I'm very surprised that anybody would advise staying clear of Argerich, who is one of the greatest pianists alive.
Lang Lang (a totally different sort of pianist) is a pianist if you like dull showmanship and little else, and Pletnev is average.
I disagree: Argerich is predictably impulsive and hasn't changed since she was a young tigress. I used to like her Chopin, until I felt seasick with all those surges of tempi and tone which she does time and again with little to no variation.

Whereas Pletnev and Lang Lang are often totally unpredictable and therefore interesting. Both also indulge in extremes, but in a quite different manner to Argerich (with whom, interestingly, both have performed on several occasions. Pletnev also arranged Cinderella for her).

*TASKS FOR THIS EXERCISE:*
a) Could you copy from the pianist discussion, word for word, everything from "Whereas Pletnev and" down to "Cinderella for her)."?
b) Answer these questions from the pianist discussion, one per line:
(i) Whom does the opening comment call one of the greatest pianists alive?
(ii) How does the opening comment rate Pletnev?
(iii) What did Pletnev arrange for Argerich?
c) Do these statements agree with the pianist discussion? For each, answer yes or no and quote the words that decide it.
(i) Pletnev and Lang Lang are described as often unpredictable and therefore interesting.
(ii) Argerich has never performed with Lang Lang.
(iii) The reply says its writer still enjoys Argerich's Chopin.

*DATASET EXCERPT:*

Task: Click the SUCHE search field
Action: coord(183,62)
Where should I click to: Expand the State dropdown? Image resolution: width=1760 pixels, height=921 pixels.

*OUTPUTS:*
a)
Whereas Pletnev and Lang Lang are often totally unpredictable and therefore interesting. Both also indulge in extremes, but in a quite different manner to Argerich (with whom, interestingly, both have performed on several occasions. Pletnev also arranged Cinderella for her).

b)
(i) Argerich
(ii) Average
(iii) Cinderella

c)
(i) Yes: "Whereas Pletnev and Lang Lang are often totally unpredictable and therefore interesting."
(ii) No: "with whom, interestingly, both have performed on several occasions"
(iii) No: "I used to like her Chopin, until I felt seasick with all those surges of tempi and tone"